Sullivan returned to Arkansas to shoot “Forest Through the Trees.” It was her first film as the top-billed actor – even though the movie turned out to be an ensemble piece with a half-dozen leads. And it was the first time she confronted a demon – on camera at least.
Much of the grueling shoot was at night, and she became sleep-deprived. That somehow helped her to feel less inhibited during terrifying scenes. She was pushed around, tied up and threatened with blades. She wore prosthetic contact lenses that obstructed her vision. “You need to give a guttural scream from your stomach – let yourself go and not overthink it,” she said.
In the end, Annie Sullivan’s work on “Forest Through the Trees” earned her a taste of movie glamor. Now almost famous, she returned to her college town of Fayetteville on a chilly winter evening. Flushed with excitement and cold, she posed for photos in a low-cut red dress outside the theater. Her name was on movie posters at the premiere of her first movie as a leading lady.
“It was overwhelming in a good way,” she said.
FUN WITH FILMMAKING
With “Forest Through the Trees,” director Jason Pitts has proved that he can show-run a big production and deliver a full-length movie. He’s most proud of the twisty, heterochromia-themed script he wrote with co-author Charlie Brady who was also director of photography.
Startling sound effects complement a resonant musical score by Italian composer Simone Cilio. A hard-rock theme song by Norwegian-born guitarist Kjetil Landsgard sets a mood.
As in any splatter movie, the special effects are critical. The gore in this movie is shocking and screamworthy, not simply disgusting.
The centerpiece of the sacrificial altar, a longhorn steer’s giant horns, was splashed with too much fake blood during filming.
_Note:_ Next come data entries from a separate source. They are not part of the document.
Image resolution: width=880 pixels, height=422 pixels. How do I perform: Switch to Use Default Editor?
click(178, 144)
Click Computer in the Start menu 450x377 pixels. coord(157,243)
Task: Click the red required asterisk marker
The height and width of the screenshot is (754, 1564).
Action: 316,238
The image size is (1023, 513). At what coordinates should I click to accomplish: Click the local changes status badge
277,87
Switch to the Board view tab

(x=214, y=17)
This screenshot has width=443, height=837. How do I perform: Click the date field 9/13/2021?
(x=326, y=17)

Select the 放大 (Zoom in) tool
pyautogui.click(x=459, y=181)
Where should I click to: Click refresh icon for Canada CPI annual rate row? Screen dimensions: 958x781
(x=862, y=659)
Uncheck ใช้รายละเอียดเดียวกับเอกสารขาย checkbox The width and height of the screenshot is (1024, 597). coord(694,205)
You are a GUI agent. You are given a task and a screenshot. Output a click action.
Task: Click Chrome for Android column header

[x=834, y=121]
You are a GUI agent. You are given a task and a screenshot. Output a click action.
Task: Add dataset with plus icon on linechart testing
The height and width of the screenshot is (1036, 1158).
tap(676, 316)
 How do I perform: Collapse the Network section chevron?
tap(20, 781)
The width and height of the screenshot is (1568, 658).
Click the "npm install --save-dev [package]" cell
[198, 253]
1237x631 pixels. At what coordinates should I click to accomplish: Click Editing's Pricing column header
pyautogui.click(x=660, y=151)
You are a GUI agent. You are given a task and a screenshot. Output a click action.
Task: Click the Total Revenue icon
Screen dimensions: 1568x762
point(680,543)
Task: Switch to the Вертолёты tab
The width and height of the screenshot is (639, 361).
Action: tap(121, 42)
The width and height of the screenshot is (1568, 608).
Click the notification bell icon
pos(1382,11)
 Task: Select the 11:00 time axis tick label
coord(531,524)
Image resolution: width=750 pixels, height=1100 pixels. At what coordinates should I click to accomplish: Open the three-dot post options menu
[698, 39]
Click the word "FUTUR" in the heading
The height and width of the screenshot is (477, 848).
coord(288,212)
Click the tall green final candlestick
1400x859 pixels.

Production designer Carla Nemec had to use a special industrial bleach to remove the stains before returning the prop to the collector who loaned it to the production
The man-sized villain wears a decent crow costume with a creepy head made by Tony Buck.
The film avoids the horror-movie deathtrap of taking itself too seriously. It has an over-the-top spirit, and the filmmakers seem to have had fun making it. That fun leaks to viewers.
Most important, “Forest Through the Trees” maintains suspense until the finale – and that’s a bloody accomplishment.